Eduard Baychora

Personal information
- Full name: Eduard Muratovich Baychora
- Date of birth: 4 February 1992 (age 33)
- Place of birth: Uchkeken, Russia
- Height: 1.94 m (6 ft 4+1⁄2 in)
- Position(s): Goalkeeper

Senior career*
- Years: Team / Apps / (Gls)
- 2009: FC Dynamo Krasnodar
- 2010–2014: FC Kuban Krasnodar / 0 / (0)
- 2015–2017: FC Tosno / 11 / (0)
- 2017: FC Khimki / 4 / (0)
- 2018: FC Dynamo Stavropol / 13 / (1)
- 2018–2019: FC Mashuk-KMV Pyatigorsk / 2 / (0)
- 2019: FC Inter Cherkessk / 10 / (0)
- 2020: Qizilqum Zarafshon

= Eduard Baychora =

Russian football player

Eduard Muratovich Baychora (Эдуард Муратович Байчора; born 4 February 1992) is a Russian former football player.

==Biography==
Pupil of the reserve school of FC Kuban, first coach Andrey Viktorovich Yudin. In 2011 he was included in the official application of Kuban, played for the club in the tournament of the youth teams of the RFPL. In 2013 he was transferred to the main team. in the main squad of Kuban made his debut on October 31, 2013 in the cup match against the Ryazan "star". In the 2015/16 season, he moved to FC Tosno (St. Petersburg) with which he became the silver medalist of the FNL championship of the 2016/17 season. Member of the Europa League with FC Kuban (Krasnodar) of the 2013/14 season.

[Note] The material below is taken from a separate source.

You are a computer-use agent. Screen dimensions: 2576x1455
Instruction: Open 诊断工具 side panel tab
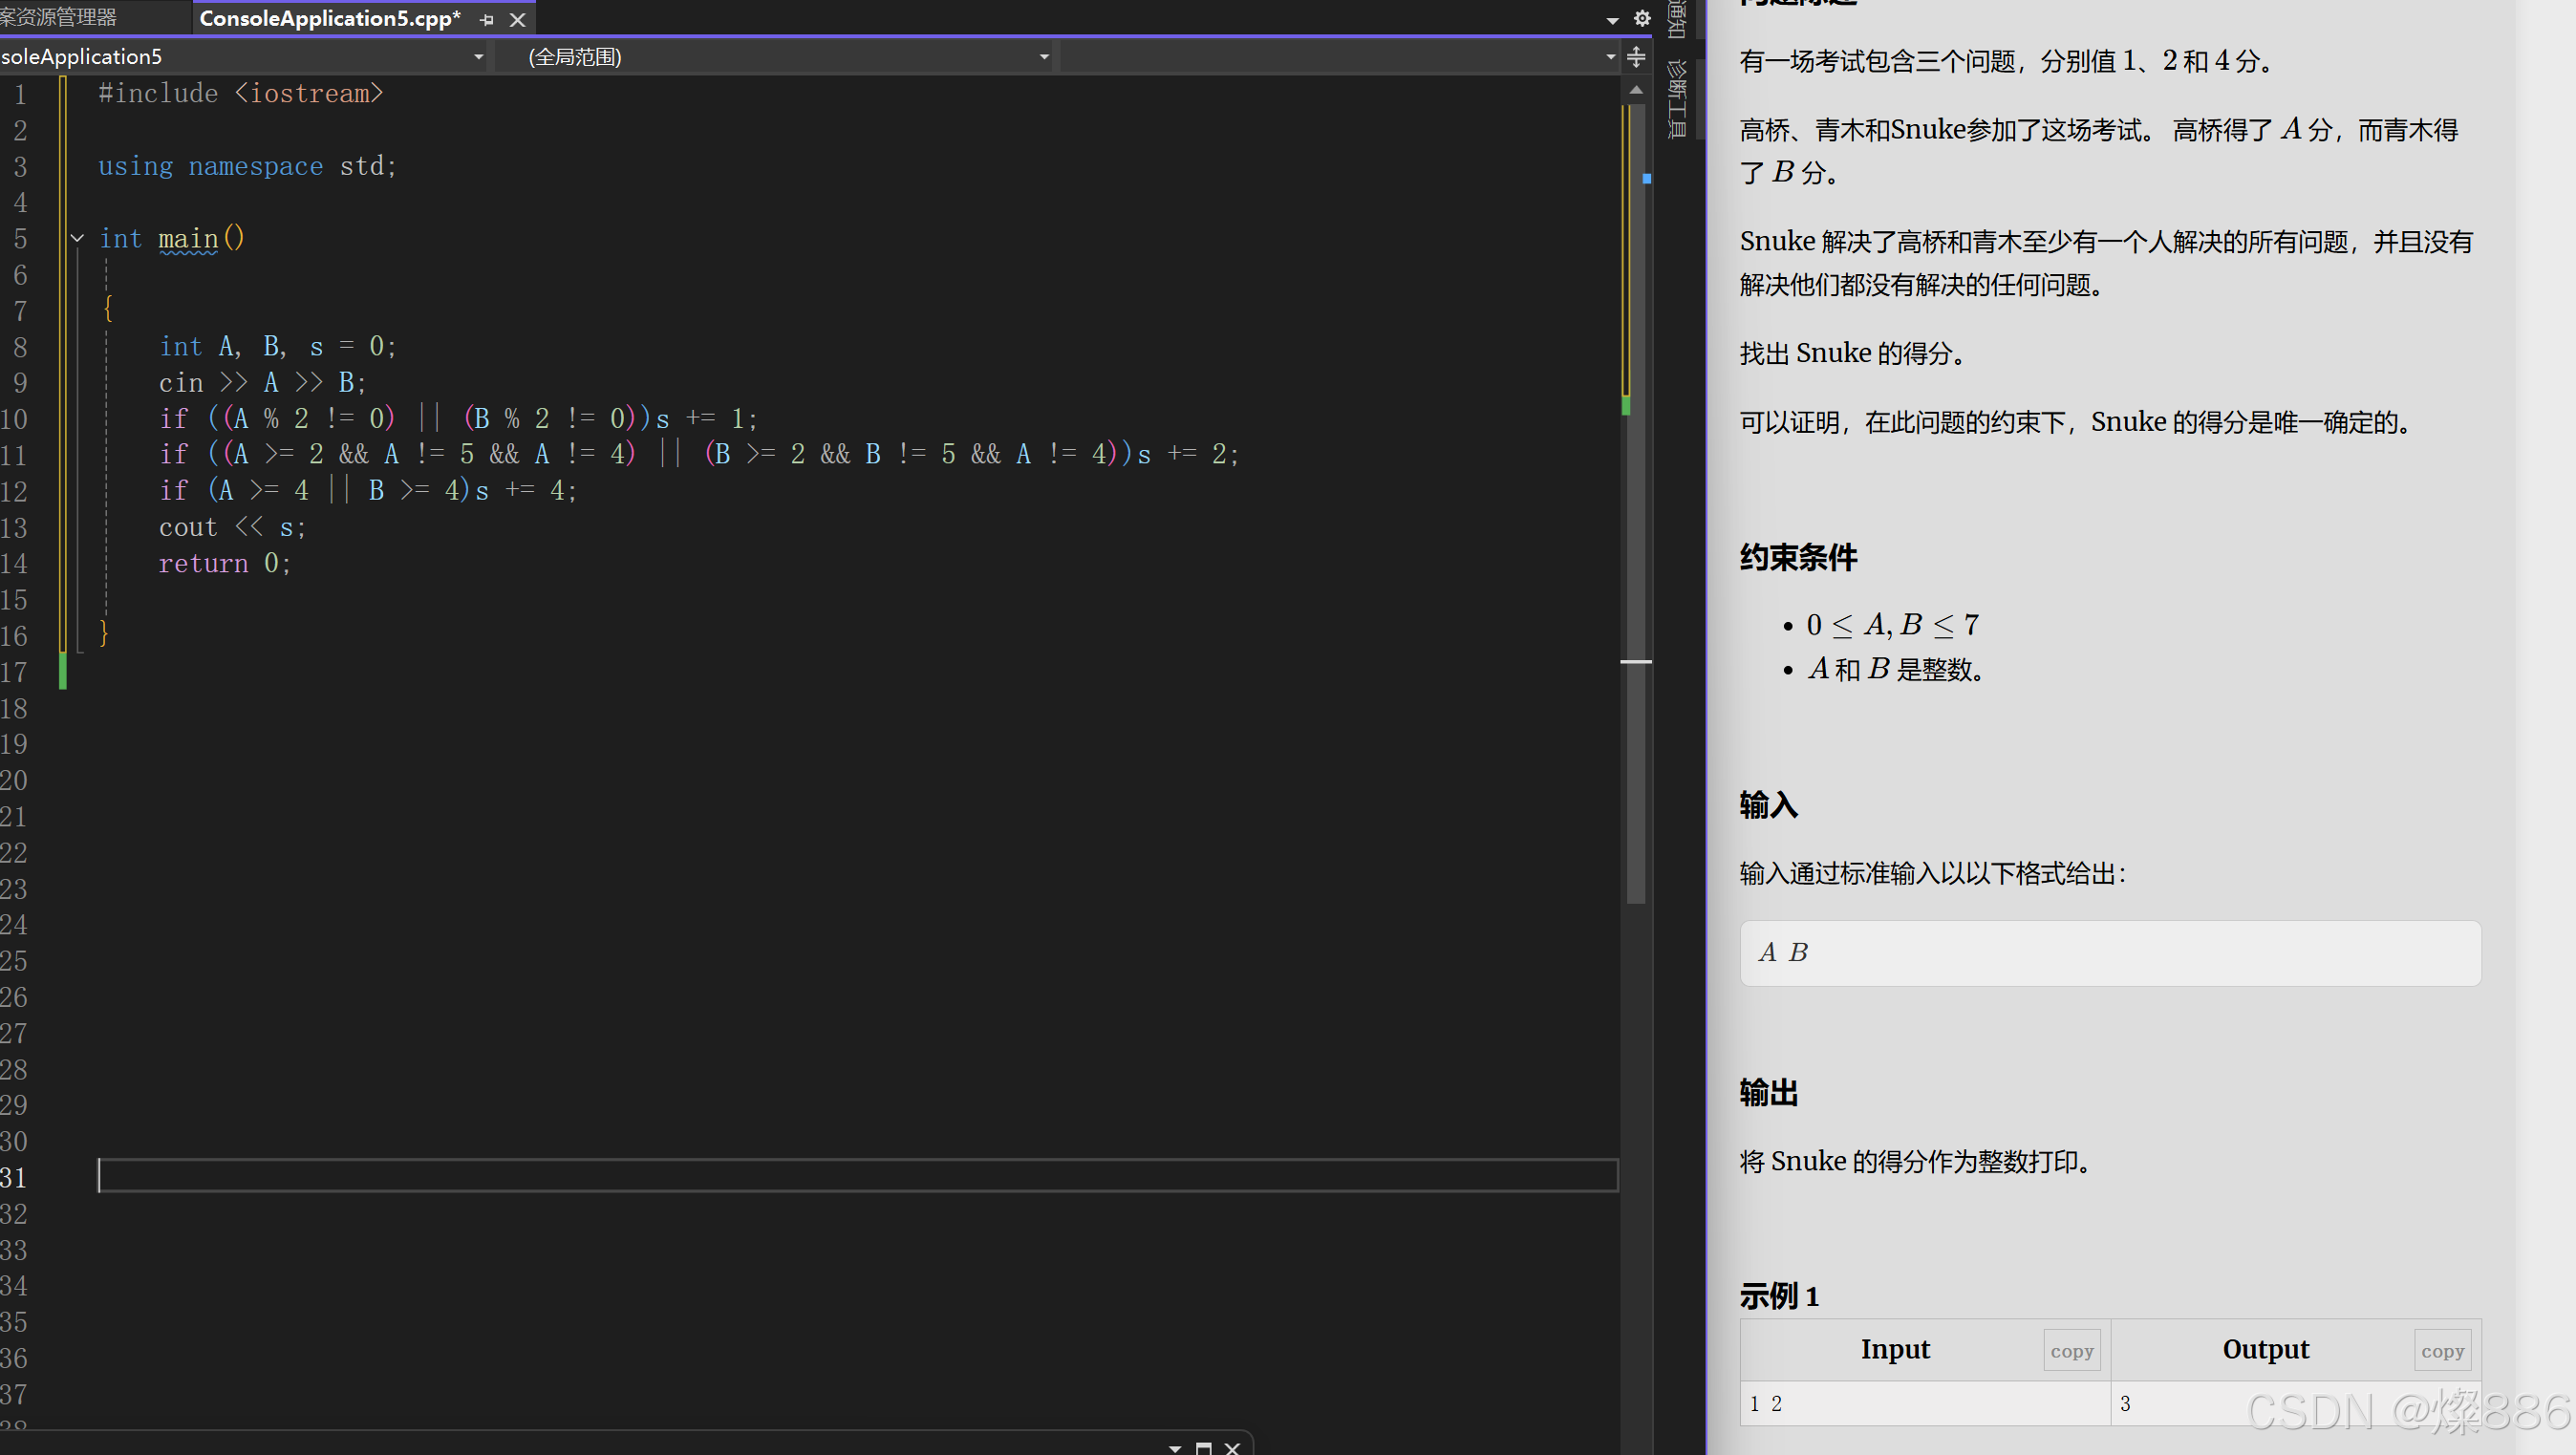point(1677,100)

March 31, 2018 scored a goal in the last minutes for FC Dynamo (Stavropol) against FC Afips (Afipsky)

==Club career==
He made his debut in the Russian Football National League for FC Tosno on 21 September 2015 in a game against FC Luch-Energiya Vladivostok.

He played one game for the main squad of FC Kuban Krasnodar in the Russian Cup game against FC Zvezda Ryazan on 31 October 2013.

On 31 March 2018, he scored a late equalizer for FC Dynamo Stavropol against FC Afips Afipsky.